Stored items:
= Beginning of Section =

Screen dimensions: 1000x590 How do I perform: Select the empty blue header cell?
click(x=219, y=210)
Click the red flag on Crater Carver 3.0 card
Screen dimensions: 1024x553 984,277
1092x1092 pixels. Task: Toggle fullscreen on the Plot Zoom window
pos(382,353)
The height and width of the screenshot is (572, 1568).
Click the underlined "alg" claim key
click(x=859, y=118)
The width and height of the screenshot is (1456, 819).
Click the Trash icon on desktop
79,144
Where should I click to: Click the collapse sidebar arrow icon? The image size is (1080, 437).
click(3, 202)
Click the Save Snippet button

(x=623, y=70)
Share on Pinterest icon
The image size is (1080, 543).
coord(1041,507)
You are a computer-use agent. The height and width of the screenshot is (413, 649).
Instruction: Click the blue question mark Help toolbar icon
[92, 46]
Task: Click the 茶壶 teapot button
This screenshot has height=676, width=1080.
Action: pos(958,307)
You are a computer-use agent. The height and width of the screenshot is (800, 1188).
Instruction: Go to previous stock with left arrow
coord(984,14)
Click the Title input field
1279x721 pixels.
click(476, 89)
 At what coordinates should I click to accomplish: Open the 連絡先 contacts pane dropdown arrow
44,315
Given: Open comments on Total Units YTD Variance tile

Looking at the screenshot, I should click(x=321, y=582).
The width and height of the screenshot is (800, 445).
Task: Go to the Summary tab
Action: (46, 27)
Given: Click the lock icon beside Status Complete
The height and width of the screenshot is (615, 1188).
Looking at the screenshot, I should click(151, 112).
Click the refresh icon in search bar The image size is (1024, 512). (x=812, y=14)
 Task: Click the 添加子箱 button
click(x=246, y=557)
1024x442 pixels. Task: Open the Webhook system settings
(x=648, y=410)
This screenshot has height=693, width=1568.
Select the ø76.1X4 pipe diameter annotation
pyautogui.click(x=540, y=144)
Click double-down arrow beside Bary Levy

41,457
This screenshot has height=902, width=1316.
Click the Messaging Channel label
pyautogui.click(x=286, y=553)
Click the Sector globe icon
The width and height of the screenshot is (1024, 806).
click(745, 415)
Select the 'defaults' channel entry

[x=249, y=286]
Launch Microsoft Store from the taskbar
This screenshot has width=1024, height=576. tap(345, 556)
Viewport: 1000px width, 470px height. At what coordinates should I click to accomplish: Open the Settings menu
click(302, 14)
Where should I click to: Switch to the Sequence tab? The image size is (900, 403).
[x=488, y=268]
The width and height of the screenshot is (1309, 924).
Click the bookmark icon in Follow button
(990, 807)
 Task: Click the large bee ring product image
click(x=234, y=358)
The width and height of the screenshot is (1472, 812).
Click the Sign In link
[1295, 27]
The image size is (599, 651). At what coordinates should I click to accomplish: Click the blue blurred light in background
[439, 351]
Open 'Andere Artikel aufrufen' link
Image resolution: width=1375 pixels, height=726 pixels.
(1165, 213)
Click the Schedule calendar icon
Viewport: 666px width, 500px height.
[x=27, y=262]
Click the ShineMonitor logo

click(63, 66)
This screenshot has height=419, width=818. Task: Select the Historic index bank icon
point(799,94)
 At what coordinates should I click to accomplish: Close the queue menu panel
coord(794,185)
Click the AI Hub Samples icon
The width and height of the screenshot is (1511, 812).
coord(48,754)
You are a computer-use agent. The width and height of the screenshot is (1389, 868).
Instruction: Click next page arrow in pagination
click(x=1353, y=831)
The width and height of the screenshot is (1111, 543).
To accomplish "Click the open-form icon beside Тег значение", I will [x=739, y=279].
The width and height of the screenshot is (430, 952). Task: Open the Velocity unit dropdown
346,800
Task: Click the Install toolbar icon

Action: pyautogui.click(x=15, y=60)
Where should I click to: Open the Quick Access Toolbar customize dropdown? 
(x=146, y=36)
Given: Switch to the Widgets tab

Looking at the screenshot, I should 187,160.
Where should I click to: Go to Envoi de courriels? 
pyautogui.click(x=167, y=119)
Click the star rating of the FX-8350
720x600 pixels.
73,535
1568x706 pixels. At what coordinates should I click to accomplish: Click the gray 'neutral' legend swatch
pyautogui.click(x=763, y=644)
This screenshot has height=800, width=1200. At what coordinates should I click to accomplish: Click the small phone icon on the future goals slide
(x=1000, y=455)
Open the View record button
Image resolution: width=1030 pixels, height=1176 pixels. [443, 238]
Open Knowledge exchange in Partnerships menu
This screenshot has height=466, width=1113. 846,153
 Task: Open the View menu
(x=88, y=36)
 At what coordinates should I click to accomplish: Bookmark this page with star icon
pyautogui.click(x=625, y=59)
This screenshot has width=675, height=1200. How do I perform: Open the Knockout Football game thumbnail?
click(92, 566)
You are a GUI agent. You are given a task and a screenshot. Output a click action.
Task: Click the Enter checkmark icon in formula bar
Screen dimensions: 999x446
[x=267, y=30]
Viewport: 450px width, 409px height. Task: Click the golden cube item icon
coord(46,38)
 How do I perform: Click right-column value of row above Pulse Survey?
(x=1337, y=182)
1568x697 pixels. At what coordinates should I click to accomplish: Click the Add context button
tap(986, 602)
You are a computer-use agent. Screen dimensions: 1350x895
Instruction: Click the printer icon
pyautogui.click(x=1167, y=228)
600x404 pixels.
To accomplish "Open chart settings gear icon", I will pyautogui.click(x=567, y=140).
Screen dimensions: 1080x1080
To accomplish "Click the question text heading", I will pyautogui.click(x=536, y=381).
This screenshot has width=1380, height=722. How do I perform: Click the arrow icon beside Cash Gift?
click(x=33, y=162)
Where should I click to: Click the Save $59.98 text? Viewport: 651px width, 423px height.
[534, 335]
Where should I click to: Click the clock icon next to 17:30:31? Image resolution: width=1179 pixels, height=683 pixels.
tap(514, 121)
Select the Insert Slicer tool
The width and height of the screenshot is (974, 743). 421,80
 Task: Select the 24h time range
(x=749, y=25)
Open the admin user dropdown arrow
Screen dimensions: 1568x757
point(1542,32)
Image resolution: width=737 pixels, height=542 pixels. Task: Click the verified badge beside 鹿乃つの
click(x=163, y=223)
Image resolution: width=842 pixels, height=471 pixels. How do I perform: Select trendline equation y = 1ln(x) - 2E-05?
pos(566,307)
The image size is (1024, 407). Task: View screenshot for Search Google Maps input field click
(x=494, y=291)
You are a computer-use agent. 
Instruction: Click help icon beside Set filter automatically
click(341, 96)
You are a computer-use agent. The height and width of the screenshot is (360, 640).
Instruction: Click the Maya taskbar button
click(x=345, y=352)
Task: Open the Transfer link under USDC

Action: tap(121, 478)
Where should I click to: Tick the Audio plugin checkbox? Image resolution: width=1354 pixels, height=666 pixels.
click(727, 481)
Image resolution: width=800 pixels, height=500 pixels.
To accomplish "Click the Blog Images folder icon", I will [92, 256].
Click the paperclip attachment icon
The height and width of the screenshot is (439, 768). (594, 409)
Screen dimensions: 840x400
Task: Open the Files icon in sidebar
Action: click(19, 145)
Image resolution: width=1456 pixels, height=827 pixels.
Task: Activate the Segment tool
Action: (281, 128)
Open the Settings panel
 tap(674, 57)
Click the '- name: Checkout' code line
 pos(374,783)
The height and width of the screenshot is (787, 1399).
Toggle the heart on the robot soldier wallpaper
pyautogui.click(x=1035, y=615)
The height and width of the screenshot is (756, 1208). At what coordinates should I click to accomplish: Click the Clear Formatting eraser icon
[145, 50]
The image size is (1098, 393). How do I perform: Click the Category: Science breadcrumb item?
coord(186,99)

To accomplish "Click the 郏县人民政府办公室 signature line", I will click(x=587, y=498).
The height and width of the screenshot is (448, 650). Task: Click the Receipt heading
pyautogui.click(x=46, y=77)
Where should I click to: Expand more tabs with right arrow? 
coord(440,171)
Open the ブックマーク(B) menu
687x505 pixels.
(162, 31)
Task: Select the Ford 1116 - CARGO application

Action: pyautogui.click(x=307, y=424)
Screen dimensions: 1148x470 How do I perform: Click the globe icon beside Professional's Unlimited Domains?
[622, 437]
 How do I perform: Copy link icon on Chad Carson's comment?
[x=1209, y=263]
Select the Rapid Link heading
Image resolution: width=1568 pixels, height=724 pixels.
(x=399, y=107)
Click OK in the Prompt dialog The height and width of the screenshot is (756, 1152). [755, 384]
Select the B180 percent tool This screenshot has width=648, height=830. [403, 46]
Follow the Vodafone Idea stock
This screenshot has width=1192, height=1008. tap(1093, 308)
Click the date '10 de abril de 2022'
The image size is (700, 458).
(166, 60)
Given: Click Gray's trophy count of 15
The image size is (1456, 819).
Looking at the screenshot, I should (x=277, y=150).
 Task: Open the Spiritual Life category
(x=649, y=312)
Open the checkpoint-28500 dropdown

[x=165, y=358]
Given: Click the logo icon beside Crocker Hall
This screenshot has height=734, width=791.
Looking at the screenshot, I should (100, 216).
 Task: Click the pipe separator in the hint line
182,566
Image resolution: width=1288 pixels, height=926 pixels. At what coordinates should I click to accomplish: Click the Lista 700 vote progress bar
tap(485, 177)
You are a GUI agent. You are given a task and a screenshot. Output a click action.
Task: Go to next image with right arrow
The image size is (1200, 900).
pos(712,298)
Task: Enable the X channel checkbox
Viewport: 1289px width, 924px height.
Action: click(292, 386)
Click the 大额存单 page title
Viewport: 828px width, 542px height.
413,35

= End of Section =

Using the entries above, return each line in which the word "will" occurs.

To accomplish "Click the open-form icon beside Тег значение", I will [x=739, y=279].
To accomplish "Open chart settings gear icon", I will pyautogui.click(x=567, y=140).
To accomplish "Click the question text heading", I will pyautogui.click(x=536, y=381).
To accomplish "Click the Blog Images folder icon", I will [92, 256].
To accomplish "Click the 郏县人民政府办公室 signature line", I will click(x=587, y=498).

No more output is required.